Marina Kuklina and Valentina Slykhanova. Photo credit: Anastasia Tasheva

According to Marina Kuklina, political events of five previous years, which had caused reduction in number of tours for some of Russian on-stage performance groups, did not affect the Gzhels foreign performance schedule. We often take part in events of Culture Days abroad, and each such trip increases the number of foreign entrepreneurs who want to work with us, she says. They organize our tours, they invite us to festivals.

Having heard the question of where the ensemble is welcomed the best, the director and choreographer glance at each other and say in unison: We are well welcomed everywhere. When we first went to Finland and Estonia, we wondered how the northern audience would take our art, says Marina Kuklina. There were also doubts before our trip to Italy; and we were told that Chinese audience was a complex one and people did not react as the play progressed. But all doubts were cleared away at concerts - we were received very well. While in Lebanon, we performed amid ancient statues, and more than three thousand people watched the concert in unbreathing astonishment."

Photo credit: Anastasia Tasheva

The Slavic code has become the undoubted success of the Gzhel in recent years. Made up of dances of various Slavic nations (Russian, Serbian, Polish, Bulgarian and others), the performance has been staged by the rules of dramatic genre - with a storyline and characters. The Slavic code was enthusiastically welcomed in all countries where it was performed. They said in Bulgaria that the Gzhel dances Bulgarian dances better than local ensembles, said Valentina Slykhanova. Our program "Dances of the Worlds Peoples is also loved around the world. For example, we go to Greece; there we open the second part of the concert with Sirtaki. You should have seen how the audience was grateful to us for it, what ovations were heard.

The Gzhels programs are born at the interface of art and ethnography collected in deep countryside of Russia and other Slavic countries. Shows and performances of the dance theater embody the spirit, rituals and characteristics of different nations. However, as the theater management told the Russkiy Mir, the academic dance theater also includes (and improves) Kalinka-Malinka and other simple Russian songs and dances in its permanent repertoire. Because they heat up the largest concert halls around the world. How will we manage without Kalinka? We are constantly asked to perform it abroad, says Marina Kuklina.

Valentina Slykhanova adds that the Gzhels programs bring traditional image of a Russian woman to Russian deep countryside and abroad. Now there is a different aesthetics in many theaters and on the stage, but our audience does not accept it, says the choreographer.

The Road House for the Victory Day

According to the theater director, the Gzhels repertoire includes more than fifty choreographic productions. We maintain our golden collection created by Vladimir Zakharov, but at the same time we do our best to be up to date, she told the Russkiy Mir. New programs and performances are released. Now we are preparing a performance based on "The Road House, the work by Valery Gavrilin, a composer.
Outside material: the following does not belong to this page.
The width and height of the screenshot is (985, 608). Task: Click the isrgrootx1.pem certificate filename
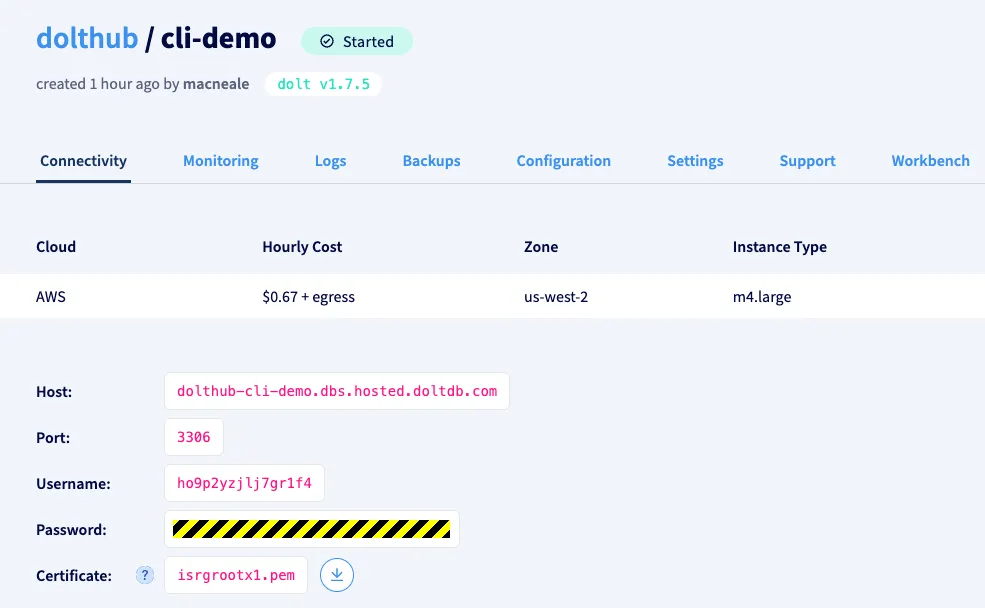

Photo credit: Anastasia Tasheva

The ballet dedicated to the 75th anniversary of the Victory will be premiered in April 2020. During its tour around Russian cities, the Gzhel showed fragments of the performance with stories about families destroyed by the war. It shows the war as materialized evil there are characters dressed in black, they appear on the stage destroying everything on their way. Large-scale bloody battles expressed in dance look epic and touch hearts and souls. There is a good chance that the grand stage production, embodying an impressive range of events and touching humaneness, will be shown to a foreign audience.